Exercise details: Would you please give all the lines below again, exactly as they stand?

Exercise inputs:

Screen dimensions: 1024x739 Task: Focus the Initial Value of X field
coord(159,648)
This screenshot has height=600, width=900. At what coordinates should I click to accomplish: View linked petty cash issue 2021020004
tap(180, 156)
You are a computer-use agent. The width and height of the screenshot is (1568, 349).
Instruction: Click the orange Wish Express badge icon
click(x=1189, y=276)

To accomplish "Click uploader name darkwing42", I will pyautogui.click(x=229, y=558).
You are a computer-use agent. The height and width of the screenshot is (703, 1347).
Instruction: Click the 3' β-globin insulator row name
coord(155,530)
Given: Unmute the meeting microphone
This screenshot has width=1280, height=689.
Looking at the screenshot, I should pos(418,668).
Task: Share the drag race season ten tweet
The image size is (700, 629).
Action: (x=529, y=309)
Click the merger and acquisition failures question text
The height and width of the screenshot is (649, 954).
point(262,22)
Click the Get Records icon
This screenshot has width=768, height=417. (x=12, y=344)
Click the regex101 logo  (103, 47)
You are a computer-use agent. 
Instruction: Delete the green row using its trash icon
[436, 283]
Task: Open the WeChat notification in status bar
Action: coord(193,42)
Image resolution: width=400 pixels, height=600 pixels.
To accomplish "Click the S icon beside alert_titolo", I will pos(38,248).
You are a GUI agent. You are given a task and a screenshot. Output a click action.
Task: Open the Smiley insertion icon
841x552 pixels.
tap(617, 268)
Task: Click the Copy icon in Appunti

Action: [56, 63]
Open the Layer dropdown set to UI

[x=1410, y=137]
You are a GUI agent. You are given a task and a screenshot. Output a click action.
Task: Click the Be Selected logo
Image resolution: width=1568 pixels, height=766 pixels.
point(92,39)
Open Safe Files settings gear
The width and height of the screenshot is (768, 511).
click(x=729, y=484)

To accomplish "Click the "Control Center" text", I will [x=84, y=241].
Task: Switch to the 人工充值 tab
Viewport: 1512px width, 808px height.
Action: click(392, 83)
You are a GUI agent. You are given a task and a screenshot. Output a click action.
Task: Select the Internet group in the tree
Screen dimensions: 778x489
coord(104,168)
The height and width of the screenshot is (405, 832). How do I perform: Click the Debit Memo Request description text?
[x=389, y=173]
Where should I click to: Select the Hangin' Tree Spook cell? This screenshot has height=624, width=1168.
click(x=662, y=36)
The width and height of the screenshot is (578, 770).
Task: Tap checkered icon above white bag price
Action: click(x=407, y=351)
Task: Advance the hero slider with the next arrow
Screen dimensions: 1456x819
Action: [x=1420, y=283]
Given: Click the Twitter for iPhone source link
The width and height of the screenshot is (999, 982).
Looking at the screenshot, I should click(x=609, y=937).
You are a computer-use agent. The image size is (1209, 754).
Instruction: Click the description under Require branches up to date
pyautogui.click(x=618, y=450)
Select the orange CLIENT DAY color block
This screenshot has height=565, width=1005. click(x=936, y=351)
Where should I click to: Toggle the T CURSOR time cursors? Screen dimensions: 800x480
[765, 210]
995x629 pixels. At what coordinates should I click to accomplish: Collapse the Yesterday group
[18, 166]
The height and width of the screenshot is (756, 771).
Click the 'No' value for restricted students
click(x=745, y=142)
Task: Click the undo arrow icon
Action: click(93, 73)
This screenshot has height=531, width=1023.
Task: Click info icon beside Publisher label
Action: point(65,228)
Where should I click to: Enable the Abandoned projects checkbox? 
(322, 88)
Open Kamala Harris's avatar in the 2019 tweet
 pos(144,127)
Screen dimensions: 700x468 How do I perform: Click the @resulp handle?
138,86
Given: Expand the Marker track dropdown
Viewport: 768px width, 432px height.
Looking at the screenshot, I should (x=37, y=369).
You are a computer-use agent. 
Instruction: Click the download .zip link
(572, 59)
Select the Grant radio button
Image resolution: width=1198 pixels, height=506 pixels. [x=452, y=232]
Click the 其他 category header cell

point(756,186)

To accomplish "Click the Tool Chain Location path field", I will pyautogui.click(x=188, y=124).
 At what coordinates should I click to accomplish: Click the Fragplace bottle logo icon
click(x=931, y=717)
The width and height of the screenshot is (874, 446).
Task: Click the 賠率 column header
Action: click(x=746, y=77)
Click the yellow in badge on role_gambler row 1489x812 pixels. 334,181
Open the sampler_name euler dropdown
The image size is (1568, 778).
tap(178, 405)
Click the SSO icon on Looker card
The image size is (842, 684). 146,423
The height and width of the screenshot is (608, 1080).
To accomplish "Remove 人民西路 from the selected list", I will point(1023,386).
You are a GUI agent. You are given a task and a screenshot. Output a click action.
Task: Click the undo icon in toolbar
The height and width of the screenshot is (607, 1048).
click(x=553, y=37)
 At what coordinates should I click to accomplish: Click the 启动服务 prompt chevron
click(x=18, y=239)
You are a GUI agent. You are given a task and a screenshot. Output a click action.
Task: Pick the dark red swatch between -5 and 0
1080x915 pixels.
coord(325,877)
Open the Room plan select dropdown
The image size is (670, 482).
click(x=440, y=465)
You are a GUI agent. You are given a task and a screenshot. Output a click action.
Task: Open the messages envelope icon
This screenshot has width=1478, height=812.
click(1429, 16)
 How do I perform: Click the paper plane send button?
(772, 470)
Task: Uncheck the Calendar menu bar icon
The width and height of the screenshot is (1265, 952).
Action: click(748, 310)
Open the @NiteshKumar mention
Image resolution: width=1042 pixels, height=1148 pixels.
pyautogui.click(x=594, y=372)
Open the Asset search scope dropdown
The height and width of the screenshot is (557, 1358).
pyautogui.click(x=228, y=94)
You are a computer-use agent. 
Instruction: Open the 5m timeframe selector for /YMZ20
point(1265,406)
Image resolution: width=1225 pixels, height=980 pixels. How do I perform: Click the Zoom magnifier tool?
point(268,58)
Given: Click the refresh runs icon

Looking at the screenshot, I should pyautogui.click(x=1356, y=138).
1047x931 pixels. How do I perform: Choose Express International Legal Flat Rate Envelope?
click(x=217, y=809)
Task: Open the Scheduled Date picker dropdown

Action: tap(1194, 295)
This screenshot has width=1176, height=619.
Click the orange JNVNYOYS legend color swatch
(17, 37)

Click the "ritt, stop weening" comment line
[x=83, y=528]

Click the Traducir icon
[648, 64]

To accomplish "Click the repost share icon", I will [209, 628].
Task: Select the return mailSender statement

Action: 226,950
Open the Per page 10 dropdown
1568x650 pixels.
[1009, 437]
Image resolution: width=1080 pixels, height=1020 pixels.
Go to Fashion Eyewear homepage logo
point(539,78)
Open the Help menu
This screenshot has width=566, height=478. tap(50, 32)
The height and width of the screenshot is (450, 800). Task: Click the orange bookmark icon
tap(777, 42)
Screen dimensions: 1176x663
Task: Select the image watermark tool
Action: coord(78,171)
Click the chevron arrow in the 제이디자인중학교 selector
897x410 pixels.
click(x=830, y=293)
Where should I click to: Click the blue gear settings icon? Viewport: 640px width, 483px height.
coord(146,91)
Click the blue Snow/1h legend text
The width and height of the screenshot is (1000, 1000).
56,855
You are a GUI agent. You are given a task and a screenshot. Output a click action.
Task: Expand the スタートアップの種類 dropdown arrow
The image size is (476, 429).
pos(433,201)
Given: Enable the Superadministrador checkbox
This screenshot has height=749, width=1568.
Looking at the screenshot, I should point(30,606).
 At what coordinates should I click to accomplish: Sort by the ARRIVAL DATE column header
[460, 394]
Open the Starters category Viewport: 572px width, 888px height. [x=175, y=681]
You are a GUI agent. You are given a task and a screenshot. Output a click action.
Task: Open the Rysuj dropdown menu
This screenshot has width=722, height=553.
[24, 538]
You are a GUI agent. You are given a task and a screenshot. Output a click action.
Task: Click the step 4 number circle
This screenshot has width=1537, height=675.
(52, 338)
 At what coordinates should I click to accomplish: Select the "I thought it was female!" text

Solution to the problem:
Screen dimensions: 1024x739 Task: Focus the Initial Value of X field
coord(159,648)
This screenshot has height=600, width=900. At what coordinates should I click to accomplish: View linked petty cash issue 2021020004
tap(180, 156)
You are a computer-use agent. The width and height of the screenshot is (1568, 349).
Instruction: Click the orange Wish Express badge icon
click(x=1189, y=276)

To accomplish "Click uploader name darkwing42", I will pyautogui.click(x=229, y=558).
You are a computer-use agent. The height and width of the screenshot is (703, 1347).
Instruction: Click the 3' β-globin insulator row name
coord(155,530)
Given: Unmute the meeting microphone
This screenshot has width=1280, height=689.
Looking at the screenshot, I should pos(418,668).
Task: Share the drag race season ten tweet
The image size is (700, 629).
Action: (x=529, y=309)
Click the merger and acquisition failures question text
The height and width of the screenshot is (649, 954).
point(262,22)
Click the Get Records icon
This screenshot has width=768, height=417. (x=12, y=344)
Click the regex101 logo  (103, 47)
You are a computer-use agent. 
Instruction: Delete the green row using its trash icon
[436, 283]
Task: Open the WeChat notification in status bar
Action: coord(193,42)
Image resolution: width=400 pixels, height=600 pixels.
To accomplish "Click the S icon beside alert_titolo", I will pos(38,248).
You are a GUI agent. You are given a task and a screenshot. Output a click action.
Task: Open the Smiley insertion icon
841x552 pixels.
tap(617, 268)
Task: Click the Copy icon in Appunti

Action: [56, 63]
Open the Layer dropdown set to UI

[x=1410, y=137]
You are a GUI agent. You are given a task and a screenshot. Output a click action.
Task: Click the Be Selected logo
Image resolution: width=1568 pixels, height=766 pixels.
point(92,39)
Open Safe Files settings gear
The width and height of the screenshot is (768, 511).
click(x=729, y=484)

To accomplish "Click the "Control Center" text", I will [x=84, y=241].
Task: Switch to the 人工充值 tab
Viewport: 1512px width, 808px height.
Action: click(392, 83)
You are a GUI agent. You are given a task and a screenshot. Output a click action.
Task: Select the Internet group in the tree
Screen dimensions: 778x489
coord(104,168)
The height and width of the screenshot is (405, 832). How do I perform: Click the Debit Memo Request description text?
[x=389, y=173]
Where should I click to: Select the Hangin' Tree Spook cell? This screenshot has height=624, width=1168.
click(x=662, y=36)
The width and height of the screenshot is (578, 770).
Task: Tap checkered icon above white bag price
Action: click(x=407, y=351)
Task: Advance the hero slider with the next arrow
Screen dimensions: 1456x819
Action: [x=1420, y=283]
Given: Click the Twitter for iPhone source link
The width and height of the screenshot is (999, 982).
Looking at the screenshot, I should click(x=609, y=937).
You are a computer-use agent. The image size is (1209, 754).
Instruction: Click the description under Require branches up to date
pyautogui.click(x=618, y=450)
Select the orange CLIENT DAY color block
This screenshot has height=565, width=1005. click(x=936, y=351)
Where should I click to: Toggle the T CURSOR time cursors? Screen dimensions: 800x480
[765, 210]
995x629 pixels. At what coordinates should I click to accomplish: Collapse the Yesterday group
[18, 166]
The height and width of the screenshot is (756, 771).
Click the 'No' value for restricted students
click(x=745, y=142)
Task: Click the undo arrow icon
Action: click(93, 73)
This screenshot has height=531, width=1023.
Task: Click info icon beside Publisher label
Action: point(65,228)
Where should I click to: Enable the Abandoned projects checkbox? 
(322, 88)
Open Kamala Harris's avatar in the 2019 tweet
 pos(144,127)
Screen dimensions: 700x468 How do I perform: Click the @resulp handle?
138,86
Given: Expand the Marker track dropdown
Viewport: 768px width, 432px height.
Looking at the screenshot, I should (x=37, y=369).
You are a computer-use agent. 
Instruction: Click the download .zip link
(572, 59)
Select the Grant radio button
Image resolution: width=1198 pixels, height=506 pixels. [x=452, y=232]
Click the 其他 category header cell

point(756,186)

To accomplish "Click the Tool Chain Location path field", I will pyautogui.click(x=188, y=124).
 At what coordinates should I click to accomplish: Click the Fragplace bottle logo icon
click(x=931, y=717)
The width and height of the screenshot is (874, 446).
Task: Click the 賠率 column header
Action: click(x=746, y=77)
Click the yellow in badge on role_gambler row 1489x812 pixels. 334,181
Open the sampler_name euler dropdown
The image size is (1568, 778).
tap(178, 405)
Click the SSO icon on Looker card
The image size is (842, 684). 146,423
The height and width of the screenshot is (608, 1080).
To accomplish "Remove 人民西路 from the selected list", I will point(1023,386).
You are a GUI agent. You are given a task and a screenshot. Output a click action.
Task: Click the undo icon in toolbar
The height and width of the screenshot is (607, 1048).
click(x=553, y=37)
 At what coordinates should I click to accomplish: Click the 启动服务 prompt chevron
click(x=18, y=239)
You are a GUI agent. You are given a task and a screenshot. Output a click action.
Task: Pick the dark red swatch between -5 and 0
1080x915 pixels.
coord(325,877)
Open the Room plan select dropdown
The image size is (670, 482).
click(x=440, y=465)
You are a GUI agent. You are given a task and a screenshot. Output a click action.
Task: Open the messages envelope icon
This screenshot has width=1478, height=812.
click(1429, 16)
 How do I perform: Click the paper plane send button?
(772, 470)
Task: Uncheck the Calendar menu bar icon
The width and height of the screenshot is (1265, 952).
Action: click(748, 310)
Open the @NiteshKumar mention
Image resolution: width=1042 pixels, height=1148 pixels.
pyautogui.click(x=594, y=372)
Open the Asset search scope dropdown
The height and width of the screenshot is (557, 1358).
pyautogui.click(x=228, y=94)
You are a computer-use agent. 
Instruction: Open the 5m timeframe selector for /YMZ20
point(1265,406)
Image resolution: width=1225 pixels, height=980 pixels. How do I perform: Click the Zoom magnifier tool?
point(268,58)
Given: Click the refresh runs icon

Looking at the screenshot, I should pyautogui.click(x=1356, y=138).
1047x931 pixels. How do I perform: Choose Express International Legal Flat Rate Envelope?
click(x=217, y=809)
Task: Open the Scheduled Date picker dropdown

Action: tap(1194, 295)
This screenshot has width=1176, height=619.
Click the orange JNVNYOYS legend color swatch
(17, 37)

Click the "ritt, stop weening" comment line
[x=83, y=528]

Click the Traducir icon
[648, 64]

To accomplish "Click the repost share icon", I will [209, 628].
Task: Select the return mailSender statement

Action: 226,950
Open the Per page 10 dropdown
1568x650 pixels.
[1009, 437]
Image resolution: width=1080 pixels, height=1020 pixels.
Go to Fashion Eyewear homepage logo
point(539,78)
Open the Help menu
This screenshot has width=566, height=478. tap(50, 32)
The height and width of the screenshot is (450, 800). Task: Click the orange bookmark icon
tap(777, 42)
Screen dimensions: 1176x663
Task: Select the image watermark tool
Action: coord(78,171)
Click the chevron arrow in the 제이디자인중학교 selector
897x410 pixels.
click(x=830, y=293)
Where should I click to: Click the blue gear settings icon? Viewport: 640px width, 483px height.
coord(146,91)
Click the blue Snow/1h legend text
The width and height of the screenshot is (1000, 1000).
56,855
You are a GUI agent. You are given a task and a screenshot. Output a click action.
Task: Expand the スタートアップの種類 dropdown arrow
The image size is (476, 429).
pos(433,201)
Given: Enable the Superadministrador checkbox
This screenshot has height=749, width=1568.
Looking at the screenshot, I should point(30,606).
 At what coordinates should I click to accomplish: Sort by the ARRIVAL DATE column header
[460, 394]
Open the Starters category Viewport: 572px width, 888px height. [x=175, y=681]
You are a GUI agent. You are given a task and a screenshot. Output a click action.
Task: Open the Rysuj dropdown menu
This screenshot has width=722, height=553.
[24, 538]
You are a GUI agent. You are given a task and a screenshot. Output a click action.
Task: Click the step 4 number circle
This screenshot has width=1537, height=675.
(52, 338)
 At what coordinates should I click to accomplish: Select the "I thought it was female!" text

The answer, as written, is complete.